Figure 5 examines the evolution of the imprisoned or jailed population over time without noise and with noise scenarios. Figure 5a where no noise is involved, reveals a mild decay of the jailed population over time, with higher θ values corresponding to slower rates of decline. This result highlights that memory effects can extend the effect of incarceration over time within the system. If noise is considered as shown in Figure 5b, the declining trend remains but is overlaid with small-scale fluctuations. The jailed population I appears to stabilize around a lower bound, and the gap between distinct θ values becomes less discernible.
The deterministic and stochastic crossover dynamics of honest population H are displayed in Figure 6. In the left panel Figure 6a, when no noise is involved, results in a gradual but steady decrease in the honest population H , with faster decay occurring at higher values of θ . This states that when memory effects are stronger, the erosion of honesty within the society is more rapid, possibly due to the prolonged impact of exposure to corrupt or poor individuals. Now considering noise as shown in the Figure 6b, studies a distinct divergence from the smooth trends in the deterministic case. The honest population H fluctuates significantly, especially for higher values of θ , showing that random shocks strongly influence the stability of societal honesty when long-term memory is present.
The comparison of real data observation with model crossover dynamics is displayed in Figure 7 for θ = 0.95 . Figure 7a focuses on the corrupt population over the interval [ 1 , 2 ] , while Figure 7b examines the poor population over the extended interval [ 2 , 16 ] . The obtained outcomes of the model, shown as a continuous blue line, are compared with discrete red data points that represent actual observed values. In the left panel, Figure 7a, the model’s outcomes closely mirror the general trend of the real data. Although some discrepancies exist at intermediate time steps, the model effectively captures the nonlinearity and acceleration in corruption growth, particularly in the latter half of the interval. The influence of memory effects at θ = 0.95 appears to enhance the model’s capacity to follow the cumulative nature of corruption phenomena, where past states significantly influence current behavior. The inclusion of the stochastic component introduces minor fluctuations around the real data curve, indicating that the model remains responsive to disturbances while still following its main deterministic path. In the right panel, Figure 7b presents the model’s performance in simulating the poor population. Here, the simulated line shows reasonable agreement with the real data, especially in tracking the incremental rise in poverty levels. However, some deviations are visible, particularly in the mid-interval region (around t = 6 to t = 10 ), where the model exhibits higher variance due to the stochastic component. Despite these deviations, the overall agreement remains strong, particularly toward the end of the interval. Despite these variations, the overall fit remains robust, especially near the end of the time interval.
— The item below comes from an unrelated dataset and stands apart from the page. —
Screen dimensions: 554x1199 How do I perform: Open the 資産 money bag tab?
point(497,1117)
Figure 8 examines the sensitivity of the model with respect to the parameter ϱ , which governs the rate at which corrupt individuals are prosecuted and sent to jail. Figure 8a shows the evolution of the corrupt population C . As ϱ increases from 0 to 0.001, a visible decline in corruption is observed, particularly at later stages of the simulation ( t > 10 ), showing the efficacy of legal enforcement mechanisms. The inset magnification at t [ 17.4 , 17.6 ] illustrates finer distinctions among the trajectories, further revealing that even slight increases in ϱ result in significant suppression of corruption. Figure 8b focuses on the poor population (P), which also decreases slightly with higher ϱ , suggesting a secondary benefit of prosecuting corruption in reducing poverty levels. Again, an inset zoom demonstrates small variations in results. Figure 8c tracks the imprisoned/jailed population ( I ). We noticed that increasing ϱ leads to a notable rise in incarceration rates. This pattern confirms the expected result of intensified judicial measures and shows the balance between reducing corruption and the associated penal costs to society.
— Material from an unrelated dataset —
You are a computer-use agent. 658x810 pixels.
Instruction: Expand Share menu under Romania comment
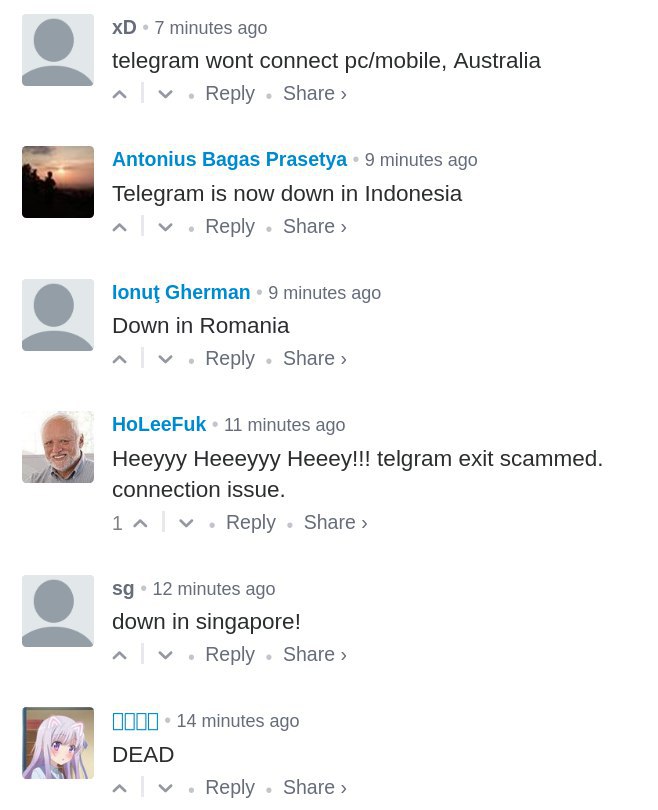[x=315, y=359]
The effect of the parameter α 2 , which denotes the rate at which poor people become corrupt, on the dynamics of corrupt, poor and imprisoned individuals is demonstrated in Figure 9. Figure 9a indicates the crossover dynamics of the corrupt population C for various values of α 2 . As α 2 increases from 0 to 0.15, the growth of corruption accelerates substantially, highlighting the susceptibility of economically vulnerable groups to engage in corrupt practices under socio-economic pressure. Figure 9b demonstrated crossover behavior of the poor population P for various values of α 2 . Here, we observe a flattening of the curves with higher α 2 values, showing that more poor individuals are transitioning into the corrupt class, thus reducing the count of those categorized as strictly poor. In Figure 9c, the imprisoned/jailed population I slightly reduces as α 2 increases, possibly due to a larger portion of individuals escaping penal consequences by being reclassified as corrupt rather than poor.
The effect of the parameter ϕ , denoting the transition rate from imprisonment to other states (honest or corrupt), is graphically displayed in Figure 10 for various values of ϕ . Figure 10a gives the effect of ϕ on the crossover dynamics of imprisoned class ( I ). As ϕ increases from 0 to 0.005, a sharper reduction in the I is observed, showing the enhanced rate of release or reintegration. The stochastic effects post t = 10 portray increased variance, with the trajectories diverging more significantly at higher ϕ values. In Figure 10b, which tracks the honest population ( H ), increasing ϕ corresponds with an elevated baseline, verifying that a greater portion of released individuals transition into the honest compartment H . This mechanism reflects a process of societal rehabilitation, where incarceration functions not only as punishment but also as an opportunity for correction and reform. However, the stochastic variations are more pronounced here, highlighting that reintegration outcomes are more sensitive to random influences compared to imprisonment dynamics.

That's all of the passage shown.